Prime Minister Abe seeks to dismantle the Yoshida Doctrine and to be ranked alongside other developed industrial powers. The first step on this road is to escape from the ‘post-war regime’ which is a branded as a ‘regime of defeat’, especially with concern to three key issues: the occupation period, the constitution, and disputed accounts of Japanese war-time history. Japan needs to rediscover its identity and free it from constraints imposed by the Constitution and the Allied occupation.
Abe’s view on these topics generated a debate whether he is a pragmatist leader or a radical one. The first group argues that while he has nationalist leaning, but his policy-making is based on pragmatic considerations. The latter argument holds that he has a ‘bait and switch’ strategy concentrating on different matters depending on how close the elections are, carefully avoiding sensitive topics around campaign and election periods focusing on economic and domestic policies instead; and his doctrine is – indeed – radical and ambitious both in intent, articulation and impact.
Its intent is to leave behind the foreign and security policy regime of a ‘defeated power’ and restoration of Japan’s international status and autonomy. To achieve this, three areas were targeted: constitutional restraints on use of military force, the US-Japan Alliance, and the diplomatic approach to East Asia. Breaking with the previously low military profile and mercantile doctrine Japan should increase its international presence, and its military should be freed from constraints. Instead of avoiding security obligations and fearing entrapment Japan needs to build a stronger alliance and more equal partnership with the US. In East Asia, Japan should adopt political and economic leadership emphasising values such as the rule of law, free market economics and human rights; which is a clearly and attempt to balance against China through value-oriented diplomacy thus abandoning its former strategy to engage China in regionalisation process.
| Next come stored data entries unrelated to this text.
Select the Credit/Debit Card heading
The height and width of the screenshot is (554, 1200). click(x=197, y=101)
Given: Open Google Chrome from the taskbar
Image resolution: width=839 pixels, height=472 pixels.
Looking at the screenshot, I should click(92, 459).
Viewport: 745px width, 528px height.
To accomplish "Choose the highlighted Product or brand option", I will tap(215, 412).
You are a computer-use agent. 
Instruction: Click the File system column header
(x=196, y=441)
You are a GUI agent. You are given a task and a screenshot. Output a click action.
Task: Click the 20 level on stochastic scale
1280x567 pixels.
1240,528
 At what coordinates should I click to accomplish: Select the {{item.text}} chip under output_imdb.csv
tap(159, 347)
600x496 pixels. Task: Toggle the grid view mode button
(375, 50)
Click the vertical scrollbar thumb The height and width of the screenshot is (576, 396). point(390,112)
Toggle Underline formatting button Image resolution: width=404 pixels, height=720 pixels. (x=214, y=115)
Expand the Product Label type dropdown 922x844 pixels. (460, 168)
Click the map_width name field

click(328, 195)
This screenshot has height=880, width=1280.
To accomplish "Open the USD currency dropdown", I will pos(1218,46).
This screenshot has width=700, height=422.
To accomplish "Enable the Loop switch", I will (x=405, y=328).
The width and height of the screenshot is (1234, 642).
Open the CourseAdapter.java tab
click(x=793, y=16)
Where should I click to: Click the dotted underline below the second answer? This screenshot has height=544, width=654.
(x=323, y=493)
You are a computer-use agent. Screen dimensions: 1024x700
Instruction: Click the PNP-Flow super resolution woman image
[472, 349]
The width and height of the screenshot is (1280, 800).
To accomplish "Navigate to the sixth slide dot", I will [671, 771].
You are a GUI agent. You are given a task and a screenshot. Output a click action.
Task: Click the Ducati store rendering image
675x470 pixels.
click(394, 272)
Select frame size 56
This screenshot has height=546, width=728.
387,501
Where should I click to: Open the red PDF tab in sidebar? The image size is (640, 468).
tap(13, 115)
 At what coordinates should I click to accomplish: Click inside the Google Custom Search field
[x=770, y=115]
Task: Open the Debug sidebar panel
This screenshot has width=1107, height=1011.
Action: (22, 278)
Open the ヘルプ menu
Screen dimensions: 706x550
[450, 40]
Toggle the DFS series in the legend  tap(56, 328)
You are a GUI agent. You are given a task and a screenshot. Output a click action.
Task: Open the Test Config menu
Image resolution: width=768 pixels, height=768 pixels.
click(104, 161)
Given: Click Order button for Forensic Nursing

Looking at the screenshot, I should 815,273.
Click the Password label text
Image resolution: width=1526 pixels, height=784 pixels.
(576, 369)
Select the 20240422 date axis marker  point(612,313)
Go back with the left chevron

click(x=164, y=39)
The impact so far has been quite mixed. The shift from individual to collective self-defence and the revision of the US-Japan Defence Guidelines has radically changed the security dimension of Japan. However, there are quite few setbacks on other areas such as the US backing out of the Trans-Pacific Partnership and the mixed reception of its efforts in East Asia. The relationship with South Korea is strained because of the unresolved comfort women issue. With regards to North Korea, the abduction cases, nuclear and missile tests has reversed any previous progress for a more amicable relationship. There is a continued stalemate in the Sino-Japanese relations ever since the early 2000’s. ASEAN is evenly split between favouring Japan or China; where maritime states are more worried about China, hence, more willing to align themselves with Japan. This hedging creates – as a member of audience highlighted a very similar situation to the Cold War, although Prime Minister Abe’s aim is to win the region over instead of dividing it up.
In summary, the Abe Doctrine is ideologically driven and quite flawed. However, it is also true that coupled with the Yoshida Doctrine these are Japan’s best attempts to establish a grand strategy. Its success is hindered by three paradoxes. First while in East Asia Abe aims to keep the status quo by the promotion of universal and liberal values, his quest for a more assertive security policy makes him a revisionist, at least in the view of several neighbouring nations. Secondly, the endeavour to close the chapter on war-time Japan – while diminishing the atrocities committed by the Japanese military – reinvigorates the debate with the neighbours and prolongs the conflicts of the past. Finally, he seeks strategic independence and an autonomous Japan by ironically increasing its dependence on the US. But Abe and the LDP successfully wedged open the door for collective self-defence which can no longer be closed, just opened wider as Professor Hughes concluded both at the end of the seminar and in his article.